Data supplied START
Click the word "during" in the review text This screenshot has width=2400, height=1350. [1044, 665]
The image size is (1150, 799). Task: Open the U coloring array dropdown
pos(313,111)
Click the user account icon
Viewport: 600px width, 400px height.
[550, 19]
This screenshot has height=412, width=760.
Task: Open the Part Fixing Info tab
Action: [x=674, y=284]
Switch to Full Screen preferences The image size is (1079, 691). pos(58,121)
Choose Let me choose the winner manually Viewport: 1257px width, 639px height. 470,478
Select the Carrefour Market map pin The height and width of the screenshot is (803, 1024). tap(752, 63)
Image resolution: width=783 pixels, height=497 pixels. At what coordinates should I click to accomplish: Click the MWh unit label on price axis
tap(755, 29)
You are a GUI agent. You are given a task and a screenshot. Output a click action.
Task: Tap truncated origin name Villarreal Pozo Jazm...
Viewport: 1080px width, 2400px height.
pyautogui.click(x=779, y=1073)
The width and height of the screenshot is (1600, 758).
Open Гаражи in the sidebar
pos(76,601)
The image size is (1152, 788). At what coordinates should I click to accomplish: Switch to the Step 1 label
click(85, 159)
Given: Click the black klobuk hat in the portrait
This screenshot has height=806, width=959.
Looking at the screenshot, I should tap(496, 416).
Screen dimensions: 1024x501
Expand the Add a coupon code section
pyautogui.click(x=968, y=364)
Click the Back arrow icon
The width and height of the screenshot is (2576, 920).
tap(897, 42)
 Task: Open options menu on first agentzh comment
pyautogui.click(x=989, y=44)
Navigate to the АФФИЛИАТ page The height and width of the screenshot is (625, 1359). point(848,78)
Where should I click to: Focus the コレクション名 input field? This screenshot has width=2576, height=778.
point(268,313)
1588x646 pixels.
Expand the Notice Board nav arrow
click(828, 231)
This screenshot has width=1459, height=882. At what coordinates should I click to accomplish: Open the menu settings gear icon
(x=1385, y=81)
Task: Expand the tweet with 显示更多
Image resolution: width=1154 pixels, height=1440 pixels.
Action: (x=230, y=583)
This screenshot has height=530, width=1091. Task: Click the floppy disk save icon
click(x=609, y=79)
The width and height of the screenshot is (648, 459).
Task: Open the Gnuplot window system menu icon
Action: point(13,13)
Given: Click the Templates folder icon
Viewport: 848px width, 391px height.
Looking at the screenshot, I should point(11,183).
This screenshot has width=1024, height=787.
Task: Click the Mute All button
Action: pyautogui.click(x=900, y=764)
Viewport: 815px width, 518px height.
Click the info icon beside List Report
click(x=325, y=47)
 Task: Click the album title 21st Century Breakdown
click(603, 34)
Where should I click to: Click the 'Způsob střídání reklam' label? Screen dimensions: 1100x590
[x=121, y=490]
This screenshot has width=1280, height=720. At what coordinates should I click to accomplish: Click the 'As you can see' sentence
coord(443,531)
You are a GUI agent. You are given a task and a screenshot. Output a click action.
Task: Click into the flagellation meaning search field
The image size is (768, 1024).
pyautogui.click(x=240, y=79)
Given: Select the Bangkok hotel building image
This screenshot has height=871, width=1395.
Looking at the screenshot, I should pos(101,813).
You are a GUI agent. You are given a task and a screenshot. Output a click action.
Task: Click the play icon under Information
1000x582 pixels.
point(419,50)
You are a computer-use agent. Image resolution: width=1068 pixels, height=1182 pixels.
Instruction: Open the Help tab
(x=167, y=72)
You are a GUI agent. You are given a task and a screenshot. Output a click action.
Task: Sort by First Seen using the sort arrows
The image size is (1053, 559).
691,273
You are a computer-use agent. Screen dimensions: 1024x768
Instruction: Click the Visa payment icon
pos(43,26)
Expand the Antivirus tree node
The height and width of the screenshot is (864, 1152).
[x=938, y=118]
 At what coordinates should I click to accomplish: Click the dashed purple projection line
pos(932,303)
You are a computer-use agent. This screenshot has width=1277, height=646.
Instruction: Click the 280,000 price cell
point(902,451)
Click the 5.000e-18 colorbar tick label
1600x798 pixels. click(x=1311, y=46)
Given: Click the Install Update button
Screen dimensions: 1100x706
Data supplied END
## Your assignment
Report the number of lines above that contain the word "computer", and only that number.

## Solution for this exercise
3